## Text block
========

Software Industry Overview in Pakistan

Saturday, January 16, 2010

The burka debate

NOW a draft bill is under consideration in the French parlia ment to impose a fine of 700 euros on any woman wearing a burka covering her whole body in any public place, and her husband twice as much if he forces her to wear the burka.

This is for the first time that women would be penalised for wearing the burka. Earlier France banned Muslim girls from wearing the hijab in schools. It argued that these religious symbols interfered with the state’s commitment to secularism and the French culture. In fact nothing happens without political ideology behind it. This measure is being championed by rightwing politicians who are exploiting anti-Islam feelings in France among a section of the people under the cover of secularism.

However socialists are opposed to any ban on the burka though they are not in favour of women wearing the burka. They feel women should be discouraged rather than banning the burka (which includes covering the face). Socialist spokesman Benoit Hamon announced that wearing the burka was not desirable but he did not favour a ban which would amount to an inconsistent ad hoc measure. “We are totally opposed to the burka. The burka is a prison for women and has no place in the French Republic,” he said. “But an ad hoc law would not have the anticipated effect.” The stand taken by the socialists appears to be quite logical. One cannot stop women from wearing the burka through a ban. It is quite undemocratic to punish one for wearing a certain type of dress. It is anti-democratic and anti-secular for a multicultural society. Let it be very clear that to cover the entire body, including the face, is not necessarily an Islamic way.

========

## Data provided
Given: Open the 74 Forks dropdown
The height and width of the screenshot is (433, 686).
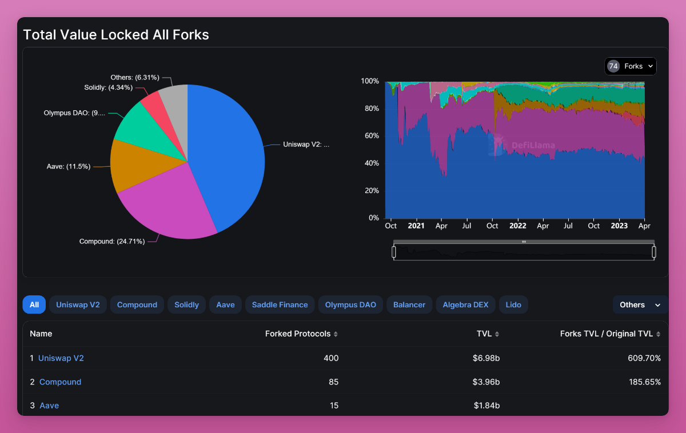Looking at the screenshot, I should click(x=631, y=66).
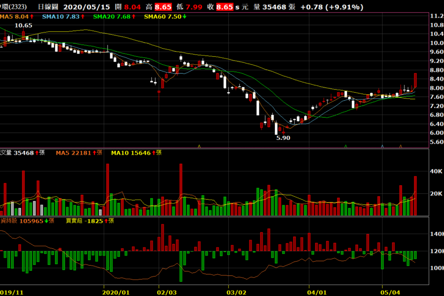Click the 買賣超 -1825 indicator label

(x=85, y=221)
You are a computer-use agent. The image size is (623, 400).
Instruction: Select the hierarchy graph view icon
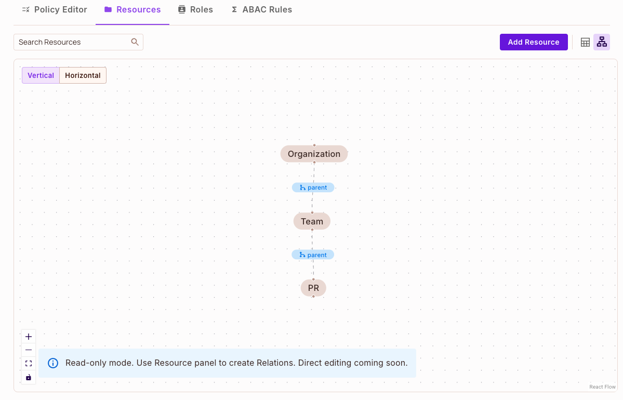click(x=602, y=42)
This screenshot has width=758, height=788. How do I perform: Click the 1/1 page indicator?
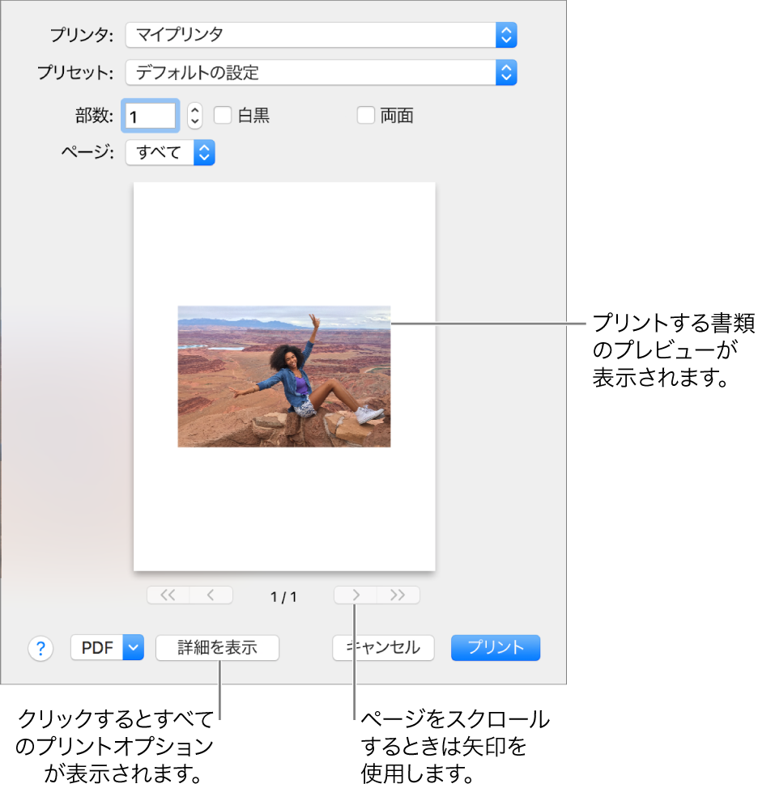click(284, 595)
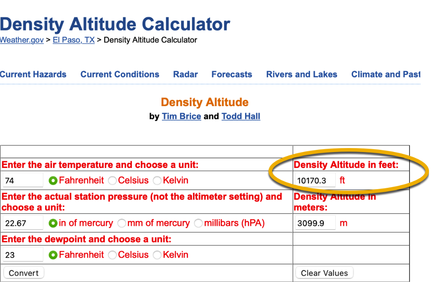
Task: Click the dewpoint input field showing 23
Action: [x=23, y=255]
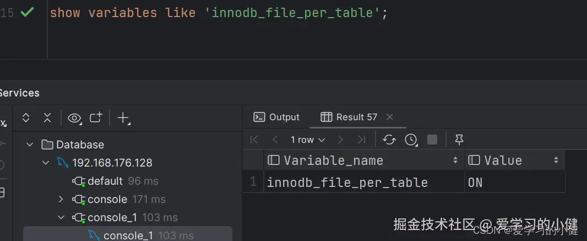Select the default session tree item
The image size is (587, 241).
[105, 181]
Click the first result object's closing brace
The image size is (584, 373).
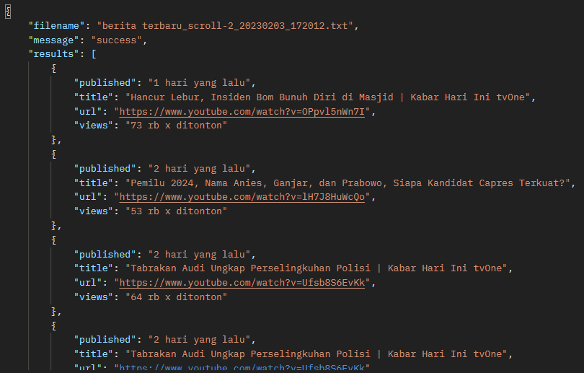point(54,140)
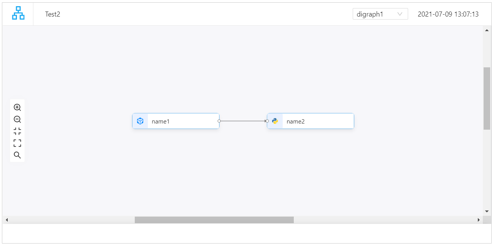
Task: Select the zoom out tool
Action: pos(17,119)
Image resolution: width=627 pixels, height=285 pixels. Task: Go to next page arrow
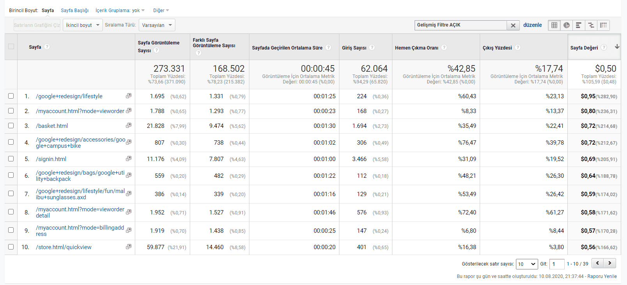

========

## Problems
• A. Tally the lines of the listing that contain the string "size". Reply with the number alone.
• B. Please go on with the text about the French burka debate from the point where it stops.

## Outputs by task
• A. 3

• B.
The Al-Azhar in Cairo has banned such a cover under an Islamic edict.

The ulema hold different views on the subject. A majority of them hold that covering the face and hands is not prescribed by the Quran or Sunnah. Only very few theologians and jurists want women to be fully covered. To compel women to so cover their bodies and face is indeed against women’s rights and dignity.

And a woman should be a free agent to decide for herself what to wear within decent limits and the cultural ethos.

However, this freedom also includes the right of women to cover their face, if they so desire and if they think it is a requirement of their religion. When I was lecturing at Bukhara University in a class of women students all of whom were wearing skirts with their heads uncovered, two women came fully covered including their faces. All other women demanded that these two burka-clad women be thrown out.

I told them to imagine that the burka-clad women were in a majority and two women had come wearing skirts with their heads uncovered, and the majority of the burka-clad women had demanded that those two women be thrown out — how would they feel? I, therefore, argued against getting violent just because someone dresses unlike us. We should have a dialogue with them and persuade them, if we can.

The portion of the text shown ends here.